CANNES, France—Actor Rainn Wilson and Shabnam Mogharabi are the first to admit that the company they co-founded, SoulPancake, wasn’t always great at navigating the online ecosystem.
“We weren’t very good at the web thing,” Wilson said at Adweek’s Creative 100 celebration in Cannes. “We made a website, and we were not very good at tech and keeping viewers and users and clicks and stuff like that, but as soon as we started making video content, we were much better at getting a captive audience.”
They launched the company knowing they wanted it to be for-profit and reach a young, millennial audience, but were told over and over in pitch meetings that “nobody’s going to watch this unless a Kardashian is in it,” Mogharabi (who is also the company’s general manager) reminisced on Tuesday evening.
But the duo took the content directly to their audience and launched on social. Soon, their videos were garnering over 1 billion views on social media platforms.
“We trusted our gut and all of the feel-good content that we were doing, the positive, impact content—we always had to put a spin on it. We’ve always made it entertaining, irreverent, humorous and with a really specific visual pop and aesthetic,” Wilson said.
It was notable to carve their niche out in this respect, because there were already many “feel good companies,” Wilson said that were trying to do good, “but their stuff is too earnest.”
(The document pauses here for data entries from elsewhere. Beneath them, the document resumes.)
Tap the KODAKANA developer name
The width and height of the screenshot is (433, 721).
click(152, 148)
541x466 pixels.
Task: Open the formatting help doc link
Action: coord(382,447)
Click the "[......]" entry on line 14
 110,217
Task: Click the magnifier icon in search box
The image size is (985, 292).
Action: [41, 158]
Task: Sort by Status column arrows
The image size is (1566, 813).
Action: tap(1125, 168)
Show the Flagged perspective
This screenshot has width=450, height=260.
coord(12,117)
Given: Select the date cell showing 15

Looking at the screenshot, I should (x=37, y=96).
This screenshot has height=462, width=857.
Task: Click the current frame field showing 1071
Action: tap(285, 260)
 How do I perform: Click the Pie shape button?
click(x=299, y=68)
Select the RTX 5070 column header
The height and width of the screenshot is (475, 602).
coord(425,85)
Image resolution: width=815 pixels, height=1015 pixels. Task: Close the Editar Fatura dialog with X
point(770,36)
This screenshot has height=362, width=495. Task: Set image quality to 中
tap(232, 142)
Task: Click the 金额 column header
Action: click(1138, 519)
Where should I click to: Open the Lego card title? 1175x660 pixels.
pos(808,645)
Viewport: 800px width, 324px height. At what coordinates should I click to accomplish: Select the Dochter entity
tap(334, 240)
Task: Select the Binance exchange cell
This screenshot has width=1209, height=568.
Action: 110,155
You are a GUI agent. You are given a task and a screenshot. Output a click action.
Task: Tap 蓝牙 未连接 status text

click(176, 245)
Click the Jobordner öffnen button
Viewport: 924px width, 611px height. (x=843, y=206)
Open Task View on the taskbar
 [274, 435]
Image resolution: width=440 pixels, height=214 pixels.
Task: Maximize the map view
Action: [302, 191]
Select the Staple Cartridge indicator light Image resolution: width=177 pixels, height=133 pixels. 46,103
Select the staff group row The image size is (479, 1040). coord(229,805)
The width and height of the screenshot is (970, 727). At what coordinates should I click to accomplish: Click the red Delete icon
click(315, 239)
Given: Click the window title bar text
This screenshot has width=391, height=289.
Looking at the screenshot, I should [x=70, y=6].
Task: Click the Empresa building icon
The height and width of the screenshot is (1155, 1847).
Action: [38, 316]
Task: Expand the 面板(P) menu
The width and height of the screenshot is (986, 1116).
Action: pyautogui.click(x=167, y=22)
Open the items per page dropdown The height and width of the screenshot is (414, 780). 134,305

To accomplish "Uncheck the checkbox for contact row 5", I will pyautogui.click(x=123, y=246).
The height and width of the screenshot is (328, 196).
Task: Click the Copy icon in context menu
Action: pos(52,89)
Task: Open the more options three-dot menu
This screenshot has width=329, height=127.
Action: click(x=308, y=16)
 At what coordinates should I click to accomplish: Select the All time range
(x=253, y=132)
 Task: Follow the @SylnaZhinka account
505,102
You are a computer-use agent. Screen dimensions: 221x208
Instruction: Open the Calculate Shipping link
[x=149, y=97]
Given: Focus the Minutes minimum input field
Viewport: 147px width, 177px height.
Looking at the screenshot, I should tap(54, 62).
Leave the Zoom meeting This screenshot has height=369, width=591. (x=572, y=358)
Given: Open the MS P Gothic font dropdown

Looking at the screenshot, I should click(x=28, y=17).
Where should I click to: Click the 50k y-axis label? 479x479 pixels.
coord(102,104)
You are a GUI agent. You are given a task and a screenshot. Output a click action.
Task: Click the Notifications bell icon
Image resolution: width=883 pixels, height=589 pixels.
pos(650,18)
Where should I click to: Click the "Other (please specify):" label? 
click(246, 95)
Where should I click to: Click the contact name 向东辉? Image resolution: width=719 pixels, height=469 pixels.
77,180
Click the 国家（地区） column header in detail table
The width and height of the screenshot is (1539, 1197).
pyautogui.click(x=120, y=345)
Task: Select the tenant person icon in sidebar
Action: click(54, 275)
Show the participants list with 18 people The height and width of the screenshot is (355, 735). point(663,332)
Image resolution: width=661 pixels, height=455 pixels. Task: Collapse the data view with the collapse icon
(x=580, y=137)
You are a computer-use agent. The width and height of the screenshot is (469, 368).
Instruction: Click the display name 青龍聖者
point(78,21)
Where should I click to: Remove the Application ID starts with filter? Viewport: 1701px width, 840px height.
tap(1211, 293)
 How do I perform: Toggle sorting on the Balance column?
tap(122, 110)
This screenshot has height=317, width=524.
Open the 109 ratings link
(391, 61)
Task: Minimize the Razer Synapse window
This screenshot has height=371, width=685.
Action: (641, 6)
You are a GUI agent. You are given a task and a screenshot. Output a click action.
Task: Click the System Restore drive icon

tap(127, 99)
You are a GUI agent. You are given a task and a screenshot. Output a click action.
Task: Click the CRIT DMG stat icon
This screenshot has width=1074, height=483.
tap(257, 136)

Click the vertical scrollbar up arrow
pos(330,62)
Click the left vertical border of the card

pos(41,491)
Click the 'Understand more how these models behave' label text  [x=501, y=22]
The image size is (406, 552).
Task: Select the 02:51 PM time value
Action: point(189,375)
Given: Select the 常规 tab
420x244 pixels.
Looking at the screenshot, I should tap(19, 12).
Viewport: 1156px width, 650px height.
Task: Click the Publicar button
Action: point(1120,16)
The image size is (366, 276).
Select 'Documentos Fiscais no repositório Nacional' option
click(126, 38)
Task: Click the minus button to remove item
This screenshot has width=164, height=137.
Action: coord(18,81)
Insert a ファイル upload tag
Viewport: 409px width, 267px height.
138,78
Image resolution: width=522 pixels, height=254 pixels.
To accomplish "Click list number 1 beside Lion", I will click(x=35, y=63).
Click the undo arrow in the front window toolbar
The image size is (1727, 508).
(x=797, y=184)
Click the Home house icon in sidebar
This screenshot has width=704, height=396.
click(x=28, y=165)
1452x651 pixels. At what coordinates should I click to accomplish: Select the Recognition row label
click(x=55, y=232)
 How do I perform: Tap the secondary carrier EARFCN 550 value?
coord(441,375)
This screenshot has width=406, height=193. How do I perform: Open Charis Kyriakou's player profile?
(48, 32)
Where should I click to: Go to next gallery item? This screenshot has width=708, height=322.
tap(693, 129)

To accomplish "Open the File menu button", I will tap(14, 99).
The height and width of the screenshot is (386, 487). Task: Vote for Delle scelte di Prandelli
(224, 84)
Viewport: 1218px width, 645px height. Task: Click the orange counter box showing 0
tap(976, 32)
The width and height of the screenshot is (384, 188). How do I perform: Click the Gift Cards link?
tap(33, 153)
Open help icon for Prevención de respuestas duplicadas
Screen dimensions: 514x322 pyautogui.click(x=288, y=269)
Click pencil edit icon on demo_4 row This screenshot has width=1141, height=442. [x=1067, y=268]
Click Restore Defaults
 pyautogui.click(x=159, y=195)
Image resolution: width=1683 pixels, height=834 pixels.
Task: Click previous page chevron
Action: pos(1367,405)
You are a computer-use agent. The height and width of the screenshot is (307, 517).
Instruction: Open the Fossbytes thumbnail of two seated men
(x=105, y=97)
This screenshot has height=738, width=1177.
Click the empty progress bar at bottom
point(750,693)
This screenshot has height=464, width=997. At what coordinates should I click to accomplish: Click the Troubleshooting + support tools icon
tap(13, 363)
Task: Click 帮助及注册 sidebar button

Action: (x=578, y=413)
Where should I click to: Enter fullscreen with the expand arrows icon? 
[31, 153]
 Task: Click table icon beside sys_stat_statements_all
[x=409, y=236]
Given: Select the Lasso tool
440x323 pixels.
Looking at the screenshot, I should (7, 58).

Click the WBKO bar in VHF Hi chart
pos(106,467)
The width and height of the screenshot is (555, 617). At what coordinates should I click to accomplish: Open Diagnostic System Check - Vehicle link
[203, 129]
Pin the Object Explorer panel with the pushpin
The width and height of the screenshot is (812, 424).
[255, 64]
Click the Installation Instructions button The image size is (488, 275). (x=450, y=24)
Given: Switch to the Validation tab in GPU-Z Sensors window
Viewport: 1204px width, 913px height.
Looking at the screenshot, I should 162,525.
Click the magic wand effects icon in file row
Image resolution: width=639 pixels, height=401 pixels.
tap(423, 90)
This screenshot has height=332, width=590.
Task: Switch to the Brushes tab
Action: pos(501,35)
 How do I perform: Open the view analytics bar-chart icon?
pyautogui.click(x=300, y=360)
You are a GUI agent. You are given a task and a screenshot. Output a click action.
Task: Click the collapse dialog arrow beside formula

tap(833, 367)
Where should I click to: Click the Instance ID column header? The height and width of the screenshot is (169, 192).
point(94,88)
Ultimately, the company was acquired by Participant Media in 2016.
The company has gone on to see great success with branded videos, including one in particular that captured strangers being guided through meditation that ended with a kitten surprise. But the two called on brands to make campaigns for social good more integral to their everyday practices.
They also called on everyone to take a moment from the Cannes Lions festival to relax.
“I’ve been running from meeting to meeting and panel to panel, I’ve realized I haven’t even looked down at the ocean. Looking out at the ocean is beautiful. Everyone, turn around,” Mogharabi said, as the audience turned in their seats to look back. “Sometimes you’ve got to take a second and say, ‘man we’re lucky.’”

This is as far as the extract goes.